Take from the material every line that contains the word "cell".
* * * *
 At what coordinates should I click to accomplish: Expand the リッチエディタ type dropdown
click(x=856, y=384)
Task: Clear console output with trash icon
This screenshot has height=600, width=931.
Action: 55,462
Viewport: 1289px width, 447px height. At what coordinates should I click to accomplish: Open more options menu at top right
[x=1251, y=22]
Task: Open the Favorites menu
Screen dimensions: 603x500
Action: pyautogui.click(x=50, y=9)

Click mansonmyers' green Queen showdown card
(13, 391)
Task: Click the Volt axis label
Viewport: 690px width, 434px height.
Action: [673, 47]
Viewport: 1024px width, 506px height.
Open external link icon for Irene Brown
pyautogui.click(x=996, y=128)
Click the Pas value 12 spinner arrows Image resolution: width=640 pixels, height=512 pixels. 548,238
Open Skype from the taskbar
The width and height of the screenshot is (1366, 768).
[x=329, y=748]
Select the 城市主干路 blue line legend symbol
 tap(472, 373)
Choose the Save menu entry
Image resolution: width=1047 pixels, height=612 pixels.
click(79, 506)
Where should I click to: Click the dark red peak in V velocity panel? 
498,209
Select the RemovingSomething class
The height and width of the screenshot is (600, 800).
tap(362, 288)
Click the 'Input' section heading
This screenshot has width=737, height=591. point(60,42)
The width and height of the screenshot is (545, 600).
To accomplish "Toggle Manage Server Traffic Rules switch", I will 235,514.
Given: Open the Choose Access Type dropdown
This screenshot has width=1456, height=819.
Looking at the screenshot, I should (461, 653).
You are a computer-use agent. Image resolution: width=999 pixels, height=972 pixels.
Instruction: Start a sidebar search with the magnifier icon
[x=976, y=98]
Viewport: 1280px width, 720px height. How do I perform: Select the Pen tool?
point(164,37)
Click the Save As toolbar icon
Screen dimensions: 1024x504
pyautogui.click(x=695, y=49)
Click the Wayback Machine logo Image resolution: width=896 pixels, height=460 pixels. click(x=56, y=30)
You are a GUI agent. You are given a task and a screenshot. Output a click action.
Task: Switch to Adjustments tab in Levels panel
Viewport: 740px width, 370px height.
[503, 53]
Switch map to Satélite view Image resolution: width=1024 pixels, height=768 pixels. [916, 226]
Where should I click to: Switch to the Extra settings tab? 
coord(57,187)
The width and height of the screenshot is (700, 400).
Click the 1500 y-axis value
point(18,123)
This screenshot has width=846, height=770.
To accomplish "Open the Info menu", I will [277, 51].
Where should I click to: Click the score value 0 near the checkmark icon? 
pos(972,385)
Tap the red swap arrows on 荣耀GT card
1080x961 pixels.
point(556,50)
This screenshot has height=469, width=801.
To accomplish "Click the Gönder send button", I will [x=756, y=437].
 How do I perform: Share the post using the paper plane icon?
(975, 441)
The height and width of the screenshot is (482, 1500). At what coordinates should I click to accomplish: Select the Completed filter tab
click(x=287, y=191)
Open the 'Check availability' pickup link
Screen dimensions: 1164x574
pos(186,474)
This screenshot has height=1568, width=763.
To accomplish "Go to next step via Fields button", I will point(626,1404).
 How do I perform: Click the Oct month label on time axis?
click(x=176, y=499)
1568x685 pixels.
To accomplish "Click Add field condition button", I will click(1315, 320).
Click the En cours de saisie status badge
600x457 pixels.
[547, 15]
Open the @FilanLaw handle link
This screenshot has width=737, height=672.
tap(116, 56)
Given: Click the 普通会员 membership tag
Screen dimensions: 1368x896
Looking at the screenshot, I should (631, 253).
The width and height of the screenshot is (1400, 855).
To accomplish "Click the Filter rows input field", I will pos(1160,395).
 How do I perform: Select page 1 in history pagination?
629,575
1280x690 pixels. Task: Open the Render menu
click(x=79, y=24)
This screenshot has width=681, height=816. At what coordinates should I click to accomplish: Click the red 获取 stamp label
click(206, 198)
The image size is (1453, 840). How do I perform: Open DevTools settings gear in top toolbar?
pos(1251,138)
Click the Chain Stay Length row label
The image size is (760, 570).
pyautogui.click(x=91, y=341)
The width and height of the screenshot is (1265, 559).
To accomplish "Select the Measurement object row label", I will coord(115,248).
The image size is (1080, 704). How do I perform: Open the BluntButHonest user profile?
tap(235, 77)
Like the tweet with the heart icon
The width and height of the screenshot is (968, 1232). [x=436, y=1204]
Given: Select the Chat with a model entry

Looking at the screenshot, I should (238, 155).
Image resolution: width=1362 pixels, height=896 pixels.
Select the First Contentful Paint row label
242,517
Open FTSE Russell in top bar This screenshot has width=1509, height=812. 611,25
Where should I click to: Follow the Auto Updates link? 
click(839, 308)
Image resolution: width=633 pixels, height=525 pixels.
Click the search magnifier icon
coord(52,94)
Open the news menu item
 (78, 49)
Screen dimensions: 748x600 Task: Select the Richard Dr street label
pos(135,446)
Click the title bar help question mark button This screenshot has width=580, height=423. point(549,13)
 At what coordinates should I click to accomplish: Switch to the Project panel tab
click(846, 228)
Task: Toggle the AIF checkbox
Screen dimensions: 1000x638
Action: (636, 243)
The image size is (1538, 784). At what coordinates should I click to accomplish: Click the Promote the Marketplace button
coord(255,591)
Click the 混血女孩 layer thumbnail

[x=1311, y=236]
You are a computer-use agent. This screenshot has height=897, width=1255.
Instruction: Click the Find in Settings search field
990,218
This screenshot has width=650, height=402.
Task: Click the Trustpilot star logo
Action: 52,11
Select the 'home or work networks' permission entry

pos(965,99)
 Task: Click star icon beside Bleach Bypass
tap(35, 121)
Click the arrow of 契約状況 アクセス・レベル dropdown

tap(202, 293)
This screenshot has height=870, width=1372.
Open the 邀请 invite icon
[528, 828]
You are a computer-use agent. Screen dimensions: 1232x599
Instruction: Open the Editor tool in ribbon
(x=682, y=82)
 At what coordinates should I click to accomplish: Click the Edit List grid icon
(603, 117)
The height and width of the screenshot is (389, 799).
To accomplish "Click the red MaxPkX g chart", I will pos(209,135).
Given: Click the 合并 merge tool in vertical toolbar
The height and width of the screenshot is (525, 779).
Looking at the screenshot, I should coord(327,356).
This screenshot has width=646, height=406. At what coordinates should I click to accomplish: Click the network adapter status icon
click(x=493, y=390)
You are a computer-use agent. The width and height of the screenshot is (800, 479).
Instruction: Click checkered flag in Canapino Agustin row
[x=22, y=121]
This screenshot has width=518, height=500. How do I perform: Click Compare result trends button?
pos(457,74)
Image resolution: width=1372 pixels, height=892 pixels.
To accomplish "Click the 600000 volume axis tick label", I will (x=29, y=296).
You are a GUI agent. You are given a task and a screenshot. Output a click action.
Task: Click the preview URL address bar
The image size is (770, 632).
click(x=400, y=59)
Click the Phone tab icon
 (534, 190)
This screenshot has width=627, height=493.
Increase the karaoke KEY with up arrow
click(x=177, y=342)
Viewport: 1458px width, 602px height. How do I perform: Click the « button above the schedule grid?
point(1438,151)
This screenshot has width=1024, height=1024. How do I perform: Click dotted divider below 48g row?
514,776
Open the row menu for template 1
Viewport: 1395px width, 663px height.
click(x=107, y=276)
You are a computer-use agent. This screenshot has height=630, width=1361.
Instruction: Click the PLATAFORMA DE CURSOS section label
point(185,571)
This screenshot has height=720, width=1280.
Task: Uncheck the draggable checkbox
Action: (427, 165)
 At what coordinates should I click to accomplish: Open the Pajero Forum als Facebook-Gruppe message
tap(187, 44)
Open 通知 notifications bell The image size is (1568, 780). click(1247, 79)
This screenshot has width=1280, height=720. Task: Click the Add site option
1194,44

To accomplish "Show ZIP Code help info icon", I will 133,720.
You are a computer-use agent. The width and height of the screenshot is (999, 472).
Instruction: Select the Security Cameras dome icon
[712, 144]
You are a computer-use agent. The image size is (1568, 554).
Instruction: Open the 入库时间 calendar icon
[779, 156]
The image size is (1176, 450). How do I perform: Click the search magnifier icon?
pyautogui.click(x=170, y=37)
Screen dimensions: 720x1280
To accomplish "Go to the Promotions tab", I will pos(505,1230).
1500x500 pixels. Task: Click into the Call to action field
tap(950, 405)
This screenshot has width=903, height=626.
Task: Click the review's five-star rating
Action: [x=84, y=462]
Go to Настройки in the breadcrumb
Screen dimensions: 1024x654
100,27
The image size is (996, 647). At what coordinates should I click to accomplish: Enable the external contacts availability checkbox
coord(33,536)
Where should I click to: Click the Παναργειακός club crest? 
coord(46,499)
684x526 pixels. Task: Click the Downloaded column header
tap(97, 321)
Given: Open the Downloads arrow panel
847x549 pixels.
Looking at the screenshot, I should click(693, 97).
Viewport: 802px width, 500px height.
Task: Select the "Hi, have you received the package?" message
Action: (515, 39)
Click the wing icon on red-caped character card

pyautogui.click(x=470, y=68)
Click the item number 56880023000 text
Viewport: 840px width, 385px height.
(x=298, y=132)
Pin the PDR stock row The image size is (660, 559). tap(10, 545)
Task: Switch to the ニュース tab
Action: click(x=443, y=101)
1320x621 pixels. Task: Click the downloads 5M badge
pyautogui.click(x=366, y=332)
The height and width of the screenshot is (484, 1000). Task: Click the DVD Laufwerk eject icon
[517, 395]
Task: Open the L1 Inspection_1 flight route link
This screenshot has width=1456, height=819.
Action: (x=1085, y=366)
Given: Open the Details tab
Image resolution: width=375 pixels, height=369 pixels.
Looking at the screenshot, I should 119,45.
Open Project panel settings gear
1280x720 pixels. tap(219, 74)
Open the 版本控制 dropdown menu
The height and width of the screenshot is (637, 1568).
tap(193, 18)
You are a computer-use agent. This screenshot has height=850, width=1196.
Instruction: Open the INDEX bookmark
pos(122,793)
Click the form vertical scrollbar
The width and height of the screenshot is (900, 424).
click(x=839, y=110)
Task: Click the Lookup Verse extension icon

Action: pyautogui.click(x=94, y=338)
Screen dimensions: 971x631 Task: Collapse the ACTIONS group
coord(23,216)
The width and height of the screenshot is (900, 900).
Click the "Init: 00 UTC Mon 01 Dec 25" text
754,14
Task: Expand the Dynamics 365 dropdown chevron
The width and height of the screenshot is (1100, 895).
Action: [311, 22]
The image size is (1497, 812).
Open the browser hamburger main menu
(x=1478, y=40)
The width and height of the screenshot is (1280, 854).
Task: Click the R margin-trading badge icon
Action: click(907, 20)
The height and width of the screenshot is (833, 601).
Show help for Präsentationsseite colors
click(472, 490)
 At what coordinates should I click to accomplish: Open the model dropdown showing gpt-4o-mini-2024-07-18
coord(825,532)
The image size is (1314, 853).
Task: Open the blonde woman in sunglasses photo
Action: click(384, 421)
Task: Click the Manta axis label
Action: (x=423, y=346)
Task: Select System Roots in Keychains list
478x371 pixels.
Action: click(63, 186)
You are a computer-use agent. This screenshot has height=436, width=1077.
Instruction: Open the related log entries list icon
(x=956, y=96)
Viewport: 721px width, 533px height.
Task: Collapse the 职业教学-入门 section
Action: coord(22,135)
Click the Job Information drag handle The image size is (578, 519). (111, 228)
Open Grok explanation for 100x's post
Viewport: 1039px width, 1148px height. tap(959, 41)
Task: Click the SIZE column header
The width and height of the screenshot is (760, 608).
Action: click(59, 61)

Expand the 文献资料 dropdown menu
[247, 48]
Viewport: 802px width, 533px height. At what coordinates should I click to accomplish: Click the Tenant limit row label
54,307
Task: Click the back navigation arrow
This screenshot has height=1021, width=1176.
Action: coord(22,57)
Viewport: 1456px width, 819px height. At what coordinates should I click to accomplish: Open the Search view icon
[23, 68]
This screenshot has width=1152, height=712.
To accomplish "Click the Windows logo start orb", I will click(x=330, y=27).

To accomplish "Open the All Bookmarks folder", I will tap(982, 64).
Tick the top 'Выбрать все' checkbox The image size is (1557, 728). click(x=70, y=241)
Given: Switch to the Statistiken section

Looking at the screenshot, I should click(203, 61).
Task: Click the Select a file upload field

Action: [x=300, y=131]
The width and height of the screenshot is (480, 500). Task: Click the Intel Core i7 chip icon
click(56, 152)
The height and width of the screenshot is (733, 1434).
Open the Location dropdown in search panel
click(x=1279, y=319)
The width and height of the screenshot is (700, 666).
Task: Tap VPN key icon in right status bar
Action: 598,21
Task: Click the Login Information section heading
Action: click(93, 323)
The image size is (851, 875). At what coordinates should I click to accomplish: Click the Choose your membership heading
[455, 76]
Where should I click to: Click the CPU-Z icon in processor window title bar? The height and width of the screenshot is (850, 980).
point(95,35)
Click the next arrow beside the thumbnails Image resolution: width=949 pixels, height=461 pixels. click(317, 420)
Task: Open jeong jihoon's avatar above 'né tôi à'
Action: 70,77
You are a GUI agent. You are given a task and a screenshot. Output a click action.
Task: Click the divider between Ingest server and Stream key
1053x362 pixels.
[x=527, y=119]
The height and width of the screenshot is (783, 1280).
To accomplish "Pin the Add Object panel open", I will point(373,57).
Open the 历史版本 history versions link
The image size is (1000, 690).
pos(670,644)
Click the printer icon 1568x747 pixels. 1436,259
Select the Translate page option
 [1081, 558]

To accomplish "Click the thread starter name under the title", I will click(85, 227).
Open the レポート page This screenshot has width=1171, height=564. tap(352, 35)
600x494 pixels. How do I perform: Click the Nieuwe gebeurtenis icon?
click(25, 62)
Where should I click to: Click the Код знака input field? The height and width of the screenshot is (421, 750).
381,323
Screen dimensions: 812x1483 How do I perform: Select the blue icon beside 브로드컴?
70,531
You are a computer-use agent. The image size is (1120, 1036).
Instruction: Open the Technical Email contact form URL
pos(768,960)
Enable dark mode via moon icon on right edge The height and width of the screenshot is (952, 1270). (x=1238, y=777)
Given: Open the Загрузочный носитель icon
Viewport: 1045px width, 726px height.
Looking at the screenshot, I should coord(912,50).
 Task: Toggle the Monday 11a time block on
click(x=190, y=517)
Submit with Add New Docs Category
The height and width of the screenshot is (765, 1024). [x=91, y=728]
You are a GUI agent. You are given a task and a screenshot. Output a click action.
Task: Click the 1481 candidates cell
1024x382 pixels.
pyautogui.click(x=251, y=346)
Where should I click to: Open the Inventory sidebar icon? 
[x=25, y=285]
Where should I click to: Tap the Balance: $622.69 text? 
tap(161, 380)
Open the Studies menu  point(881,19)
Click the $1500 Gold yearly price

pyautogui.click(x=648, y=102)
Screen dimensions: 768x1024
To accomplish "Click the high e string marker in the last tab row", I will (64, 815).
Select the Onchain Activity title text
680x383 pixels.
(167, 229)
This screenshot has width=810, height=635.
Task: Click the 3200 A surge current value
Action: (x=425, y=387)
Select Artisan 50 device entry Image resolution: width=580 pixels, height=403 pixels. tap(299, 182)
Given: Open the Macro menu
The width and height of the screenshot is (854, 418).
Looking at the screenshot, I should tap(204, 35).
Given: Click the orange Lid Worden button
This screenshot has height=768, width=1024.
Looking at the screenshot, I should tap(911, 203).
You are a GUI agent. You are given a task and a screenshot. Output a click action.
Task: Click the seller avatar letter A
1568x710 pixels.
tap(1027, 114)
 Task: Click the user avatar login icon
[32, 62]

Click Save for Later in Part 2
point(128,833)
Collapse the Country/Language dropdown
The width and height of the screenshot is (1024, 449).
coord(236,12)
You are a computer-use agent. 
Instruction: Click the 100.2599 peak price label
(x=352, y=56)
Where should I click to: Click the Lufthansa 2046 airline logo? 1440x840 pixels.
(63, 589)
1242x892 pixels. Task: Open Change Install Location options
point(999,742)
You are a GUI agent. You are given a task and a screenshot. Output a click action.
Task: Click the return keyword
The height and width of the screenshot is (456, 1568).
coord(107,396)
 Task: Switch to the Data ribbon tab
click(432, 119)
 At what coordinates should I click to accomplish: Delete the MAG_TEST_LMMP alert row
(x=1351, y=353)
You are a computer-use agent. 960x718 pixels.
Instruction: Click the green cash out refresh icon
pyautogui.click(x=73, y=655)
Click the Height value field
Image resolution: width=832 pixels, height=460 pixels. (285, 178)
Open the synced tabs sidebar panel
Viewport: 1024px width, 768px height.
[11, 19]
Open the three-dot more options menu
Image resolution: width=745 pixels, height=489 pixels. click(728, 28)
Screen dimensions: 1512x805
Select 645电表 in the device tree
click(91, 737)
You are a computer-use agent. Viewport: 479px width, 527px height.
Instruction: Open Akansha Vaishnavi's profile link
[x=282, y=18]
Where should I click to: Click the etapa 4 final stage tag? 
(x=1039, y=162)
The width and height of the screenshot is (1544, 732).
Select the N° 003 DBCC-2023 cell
* * * *
| SOLVED PROBLEM |
Task: Click the 1481 candidates cell
Select the N° 003 DBCC-2023 cell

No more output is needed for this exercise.